I would also like committees to be less dismissiive, or maybe have more political will. One of the problems at my school is the playground cleanliness. I would like to do the Japanese method of making kids responsible for the cleaning. But I am told this will never fly. Maybe not but I would like to try it.

But that is a lack of will, not of consensus. But if there is a lack of will, or consistency, or even fairness, then people will loose faith with the system.

The model in this reading is Great, and logical, and says what should happen. But where i work it doesn’t so I am very frustrated at times.

Hough, Payne 1997: collaborative decision making teams.

Good to see last semesters talk on learning communities was not a one off.

I liked the definitions of leadership styles. The Autocratic and Bureaucratic closed systems. And Consultive and collegial open systems. I am used to Bureaucratic and consultive myself.
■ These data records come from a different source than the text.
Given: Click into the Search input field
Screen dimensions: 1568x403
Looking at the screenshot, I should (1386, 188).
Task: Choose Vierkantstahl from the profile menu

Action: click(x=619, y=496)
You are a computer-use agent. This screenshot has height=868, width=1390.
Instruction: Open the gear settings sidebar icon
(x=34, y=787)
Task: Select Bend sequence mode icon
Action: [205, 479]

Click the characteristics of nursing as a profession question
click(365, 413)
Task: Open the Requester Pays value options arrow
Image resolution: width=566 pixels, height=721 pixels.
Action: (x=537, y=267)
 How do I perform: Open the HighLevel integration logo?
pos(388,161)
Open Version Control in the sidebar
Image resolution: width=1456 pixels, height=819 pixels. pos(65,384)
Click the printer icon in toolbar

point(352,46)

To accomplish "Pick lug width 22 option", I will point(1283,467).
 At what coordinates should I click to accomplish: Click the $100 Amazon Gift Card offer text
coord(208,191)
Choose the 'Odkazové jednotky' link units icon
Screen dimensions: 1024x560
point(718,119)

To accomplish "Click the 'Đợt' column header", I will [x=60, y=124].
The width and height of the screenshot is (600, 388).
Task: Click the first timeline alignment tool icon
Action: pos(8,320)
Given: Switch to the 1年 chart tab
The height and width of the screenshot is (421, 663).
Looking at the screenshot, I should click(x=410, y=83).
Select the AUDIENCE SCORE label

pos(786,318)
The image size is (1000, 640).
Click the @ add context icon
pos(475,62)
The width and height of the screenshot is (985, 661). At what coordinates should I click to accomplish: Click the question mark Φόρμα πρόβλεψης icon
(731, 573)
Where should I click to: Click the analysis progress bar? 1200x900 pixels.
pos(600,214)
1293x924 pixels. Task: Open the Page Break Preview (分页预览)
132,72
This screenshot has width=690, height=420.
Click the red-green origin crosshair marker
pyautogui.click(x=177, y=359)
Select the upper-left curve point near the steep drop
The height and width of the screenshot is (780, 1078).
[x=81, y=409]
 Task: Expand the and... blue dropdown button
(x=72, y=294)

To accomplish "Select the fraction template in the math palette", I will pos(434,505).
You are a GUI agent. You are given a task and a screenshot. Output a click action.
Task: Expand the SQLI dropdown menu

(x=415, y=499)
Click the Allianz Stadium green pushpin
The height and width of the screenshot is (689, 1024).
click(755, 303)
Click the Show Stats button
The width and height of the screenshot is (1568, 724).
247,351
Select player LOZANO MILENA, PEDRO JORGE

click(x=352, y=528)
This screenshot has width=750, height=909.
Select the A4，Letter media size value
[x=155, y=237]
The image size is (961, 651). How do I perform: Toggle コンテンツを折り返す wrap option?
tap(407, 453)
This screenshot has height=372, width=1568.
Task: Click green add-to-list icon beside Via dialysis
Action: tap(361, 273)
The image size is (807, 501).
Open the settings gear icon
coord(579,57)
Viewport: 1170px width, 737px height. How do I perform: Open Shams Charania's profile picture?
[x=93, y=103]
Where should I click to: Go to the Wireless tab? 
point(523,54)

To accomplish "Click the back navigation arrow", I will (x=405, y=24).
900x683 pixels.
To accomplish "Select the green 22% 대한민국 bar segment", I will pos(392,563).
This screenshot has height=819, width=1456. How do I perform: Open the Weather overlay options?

again I do think committees are a good idea, but they are also extra work for no extra time or money allowance, they can be stacked and if not supervised make decisions that are bad for the rest of the school.

Committees MUST be representative of the stakeholders. When this does not happen you end up with faculties at war within a school… i.e. last year at my school. Also there should be NO SECRET MEETINGS, or secret bloc meetings of committee.

Now the idea that school structure affects teaching and student behaviour intrigues me. Does a more independant teacher make a more independant student?

I would love to be in a school where the recomendations really happened.